Hunahpu ist aufgeregt, sein Lederpanzer an Brust, Hüfte und Knie klebt auf der Haut. Er wirft noch einmal einen Blick in Richtung Zuschauerreihen. Hunderte Stadtbewohner haben sich in der Mittagshitze versammelt um dem heiligen Spiel beizuwohnen.
Endlich ertönt der Ruf des Schamanen, das Spiel beginnt. Hunahpu und seine Mannschaft stürzen sich auf den Ball. Sie werden alles geben um zu siegen, denn sie wissen: Es geht um ihr Leben.
Ein Spiel zu Ehren der Götter
Das mittelamerikanische Volk der Maya lebte schon vor mehr als 3000 Jahren. Vor gut 1500 Jahren erreichte die Kultur der Maya ihre Blütezeit. Die Ureinwohner von Mexiko, Guatemala und Belize erbauten beeindruckende Städte, Tempel, Pyramiden und - Spielplätze.
Über 500 Ballspielplätze der Maya fanden Archäologen auf der mexikanischen Halbinsel Yucatán. Die Maya waren begeisterte Ballspieler, sie spielten jedoch nicht zum Spaß.
Das Ballspiel der Maya war weder Sport noch Freizeitvergnügen wie Fußball oder Basketball bei uns. Es war eine religiöse Handlung zu Ehren der zahlreichen Götter der Maya und endete fast immer mit einem blutigen Menschenopfer - ebenfalls zu Ehren der Götter.
Knallharte Regeln
Das Spiel der Maya ist mit heutigen Ballspielen kaum vergleichbar. Der Spielball aus Kautschuk wog so viel wie heute ein Medizinball. Trotzdem durfte er nie den Boden berühren. Die Spieler mussten den Ball immer in der Luft halten, mit Schultern, Hüfte oder Ellenbogen. Der Einsatz von Händen und Füßen war verboten.

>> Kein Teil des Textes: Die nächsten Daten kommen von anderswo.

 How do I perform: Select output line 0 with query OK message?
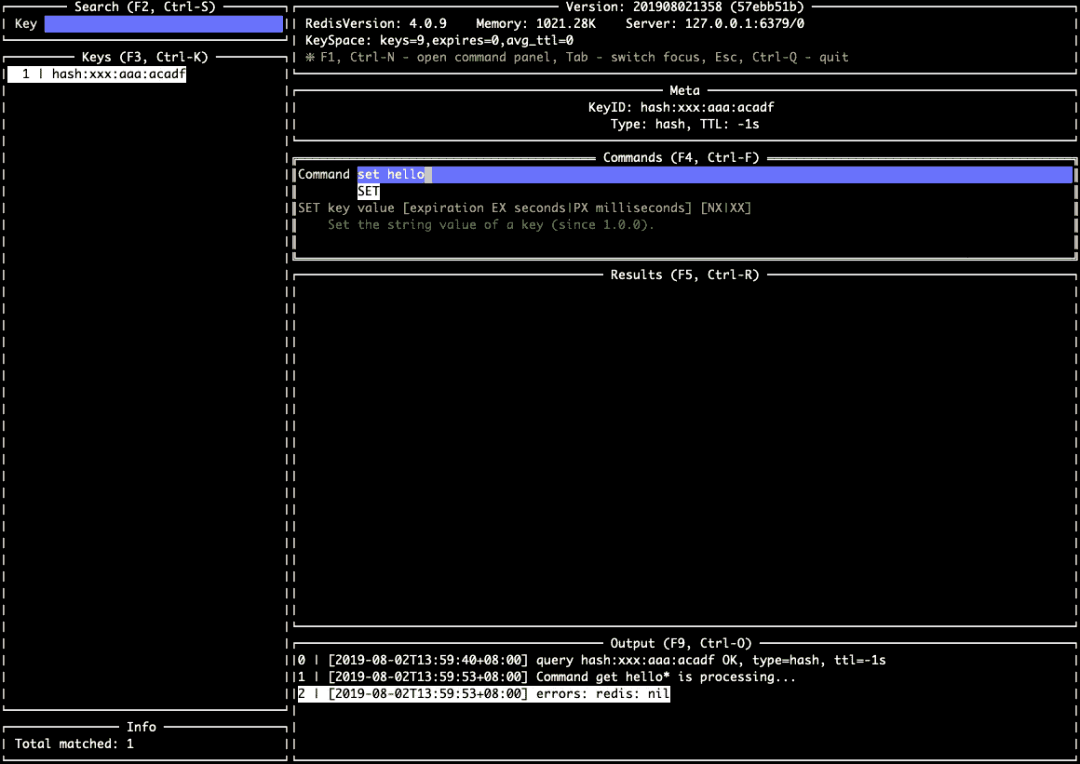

Am Rand des Spielfelds waren in sechs Meter Höhe steinerne Ringe angebracht. Durch diese Ringe musste der kiloschwere Ball geschlagen werden. Die Mannschaft, die das am häufigsten schaffte, gewann das Spiel.
Mehr Kampf als Spiel
Um sich vor Zusammenstößen mit dem harten Kautschuk oder ruppigen Gegnern zu schützen, trugen die Spieler Schutzausrüstungen aus Leder oder Holz an der Brust, der Hüfte, den Unterarmen und den Knien. Damit ähnelten sie eher römischen Gladiatoren als modernen Sportlern. Ganz falsch ist der Vergleich mit römischen Kämpfern nicht.
Die Gladiatoren im alten Rom kämpften in der Arena gegeneinander oder gegen wilde Tiere. Sie unterhielten die Massen entweder für Geld oder weil sie als Gefangene gezwungen wurden. Der religiöse Hintergrund fehlte bei den Gladiatoren jedoch völlig.

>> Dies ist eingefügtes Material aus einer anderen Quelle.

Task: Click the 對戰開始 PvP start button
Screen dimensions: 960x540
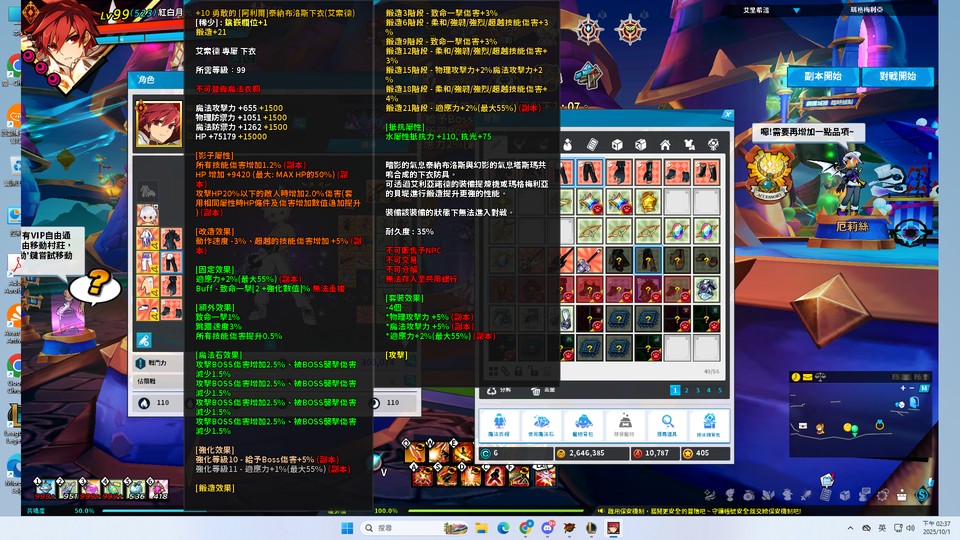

Mangelnder Sportsgeist der Maya
Auch bei den Maya gab es Profispieler, jede Stadt hatte ihre Mannschaften. Oft wurden Spiele aber auch nach Angriffen auf andere Maya-Siedlungen abgehalten. Die Gefangenen, oft auch der König der besiegten Stadt, mussten dann auf dem Spielfeld um ihr Leben kämpfen.
Forscher vermuten, dass die Maya dabei nicht viel von sportlicher Fairness hielten. Die Gefangenen bekamen nur schlechte oder gar keine Schutzausrüstung und mussten gegen die bestens ausgerüsteten heimischen Spieler antreten.
Der Tod - Bestrafung oder Belohnung?
Die Verlierer eines Spiels erwartete der Tod. Entweder die gesamte Verlierermannschaft, oder zumindest ihr Kapitän, wurden den Göttern geopfert. Mit festen Seilen zusammengeschnürt, wurden sie, wie ein Ball, die unzähligen Stufen der Tempelpyramiden hinuntergestoßen.
Einige Archäologen glauben auch, dass nicht die Verlierer, sondern die Sieger eines Ballspiels geopfert wurden. Denn die Maya sahen den Tod nicht als Ende an. Er war für sie nur ein Übergang in eine andere Welt. Den Göttern geopfert zu werden war eher eine Ehre als eine Strafe.